Exercise: Repeat exactly each line of the data provided below.

Records to use:
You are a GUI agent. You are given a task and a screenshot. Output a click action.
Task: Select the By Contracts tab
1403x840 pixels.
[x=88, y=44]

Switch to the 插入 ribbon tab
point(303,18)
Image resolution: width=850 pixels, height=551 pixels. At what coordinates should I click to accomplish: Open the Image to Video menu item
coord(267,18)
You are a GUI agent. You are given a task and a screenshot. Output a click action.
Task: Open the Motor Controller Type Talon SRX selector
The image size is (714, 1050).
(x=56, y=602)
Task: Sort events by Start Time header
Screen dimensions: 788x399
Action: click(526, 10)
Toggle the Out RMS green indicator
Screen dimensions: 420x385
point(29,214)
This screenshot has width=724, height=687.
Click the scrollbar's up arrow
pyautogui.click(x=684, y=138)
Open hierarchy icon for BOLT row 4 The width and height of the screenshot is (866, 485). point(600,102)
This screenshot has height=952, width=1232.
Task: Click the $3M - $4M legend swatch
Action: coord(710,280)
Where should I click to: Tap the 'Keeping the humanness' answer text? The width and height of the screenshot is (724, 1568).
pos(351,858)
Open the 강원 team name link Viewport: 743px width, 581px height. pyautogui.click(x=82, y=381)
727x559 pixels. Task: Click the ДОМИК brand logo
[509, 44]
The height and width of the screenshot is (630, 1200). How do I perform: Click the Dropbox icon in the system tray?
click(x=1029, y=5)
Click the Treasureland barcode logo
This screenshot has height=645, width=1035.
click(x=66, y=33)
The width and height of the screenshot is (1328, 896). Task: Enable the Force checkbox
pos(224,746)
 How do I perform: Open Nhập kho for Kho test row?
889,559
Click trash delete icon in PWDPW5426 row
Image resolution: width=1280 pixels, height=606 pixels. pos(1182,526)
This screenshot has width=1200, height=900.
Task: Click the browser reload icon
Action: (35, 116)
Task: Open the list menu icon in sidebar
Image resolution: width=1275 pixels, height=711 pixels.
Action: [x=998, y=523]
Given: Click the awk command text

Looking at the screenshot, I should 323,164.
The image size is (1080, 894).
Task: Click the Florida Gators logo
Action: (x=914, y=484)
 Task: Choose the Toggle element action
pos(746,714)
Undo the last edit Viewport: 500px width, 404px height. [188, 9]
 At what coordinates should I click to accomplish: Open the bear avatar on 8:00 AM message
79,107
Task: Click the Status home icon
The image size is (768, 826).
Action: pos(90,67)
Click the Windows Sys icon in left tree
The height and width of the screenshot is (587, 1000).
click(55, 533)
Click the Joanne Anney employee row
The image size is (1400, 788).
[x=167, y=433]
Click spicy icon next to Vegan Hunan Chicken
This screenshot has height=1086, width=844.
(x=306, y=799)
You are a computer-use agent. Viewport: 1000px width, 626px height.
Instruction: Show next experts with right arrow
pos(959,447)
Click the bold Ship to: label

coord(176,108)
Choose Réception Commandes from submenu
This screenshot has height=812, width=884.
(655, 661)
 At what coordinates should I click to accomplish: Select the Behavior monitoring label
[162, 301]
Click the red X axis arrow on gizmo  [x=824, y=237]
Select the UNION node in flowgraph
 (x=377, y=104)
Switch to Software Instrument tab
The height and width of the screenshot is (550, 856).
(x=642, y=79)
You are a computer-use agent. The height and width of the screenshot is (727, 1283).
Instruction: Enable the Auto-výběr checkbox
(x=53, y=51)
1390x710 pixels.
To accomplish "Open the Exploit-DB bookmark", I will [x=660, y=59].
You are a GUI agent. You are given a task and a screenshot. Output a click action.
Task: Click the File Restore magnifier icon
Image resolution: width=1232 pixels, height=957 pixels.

Answer to the problem:
You are a GUI agent. You are given a task and a screenshot. Output a click action.
Task: Select the By Contracts tab
1403x840 pixels.
[x=88, y=44]

Switch to the 插入 ribbon tab
point(303,18)
Image resolution: width=850 pixels, height=551 pixels. At what coordinates should I click to accomplish: Open the Image to Video menu item
coord(267,18)
You are a GUI agent. You are given a task and a screenshot. Output a click action.
Task: Open the Motor Controller Type Talon SRX selector
The image size is (714, 1050).
(x=56, y=602)
Task: Sort events by Start Time header
Screen dimensions: 788x399
Action: click(526, 10)
Toggle the Out RMS green indicator
Screen dimensions: 420x385
point(29,214)
This screenshot has width=724, height=687.
Click the scrollbar's up arrow
pyautogui.click(x=684, y=138)
Open hierarchy icon for BOLT row 4 The width and height of the screenshot is (866, 485). point(600,102)
This screenshot has height=952, width=1232.
Task: Click the $3M - $4M legend swatch
Action: coord(710,280)
Where should I click to: Tap the 'Keeping the humanness' answer text? The width and height of the screenshot is (724, 1568).
pos(351,858)
Open the 강원 team name link Viewport: 743px width, 581px height. pyautogui.click(x=82, y=381)
727x559 pixels. Task: Click the ДОМИК brand logo
[509, 44]
The height and width of the screenshot is (630, 1200). How do I perform: Click the Dropbox icon in the system tray?
click(x=1029, y=5)
Click the Treasureland barcode logo
This screenshot has height=645, width=1035.
click(x=66, y=33)
The width and height of the screenshot is (1328, 896). Task: Enable the Force checkbox
pos(224,746)
 How do I perform: Open Nhập kho for Kho test row?
889,559
Click trash delete icon in PWDPW5426 row
Image resolution: width=1280 pixels, height=606 pixels. pos(1182,526)
This screenshot has width=1200, height=900.
Task: Click the browser reload icon
Action: (35, 116)
Task: Open the list menu icon in sidebar
Image resolution: width=1275 pixels, height=711 pixels.
Action: [x=998, y=523]
Given: Click the awk command text

Looking at the screenshot, I should 323,164.
The image size is (1080, 894).
Task: Click the Florida Gators logo
Action: (x=914, y=484)
 Task: Choose the Toggle element action
pos(746,714)
Undo the last edit Viewport: 500px width, 404px height. [188, 9]
 At what coordinates should I click to accomplish: Open the bear avatar on 8:00 AM message
79,107
Task: Click the Status home icon
The image size is (768, 826).
Action: pos(90,67)
Click the Windows Sys icon in left tree
The height and width of the screenshot is (587, 1000).
click(55, 533)
Click the Joanne Anney employee row
The image size is (1400, 788).
[x=167, y=433]
Click spicy icon next to Vegan Hunan Chicken
This screenshot has height=1086, width=844.
(x=306, y=799)
You are a computer-use agent. Viewport: 1000px width, 626px height.
Instruction: Show next experts with right arrow
pos(959,447)
Click the bold Ship to: label

coord(176,108)
Choose Réception Commandes from submenu
This screenshot has height=812, width=884.
(655, 661)
 At what coordinates should I click to accomplish: Select the Behavior monitoring label
[162, 301]
Click the red X axis arrow on gizmo  [x=824, y=237]
Select the UNION node in flowgraph
 (x=377, y=104)
Switch to Software Instrument tab
The height and width of the screenshot is (550, 856).
(x=642, y=79)
You are a computer-use agent. The height and width of the screenshot is (727, 1283).
Instruction: Enable the Auto-výběr checkbox
(x=53, y=51)
1390x710 pixels.
To accomplish "Open the Exploit-DB bookmark", I will [x=660, y=59].
You are a GUI agent. You are given a task and a screenshot. Output a click action.
Task: Click the File Restore magnifier icon
Image resolution: width=1232 pixels, height=957 pixels.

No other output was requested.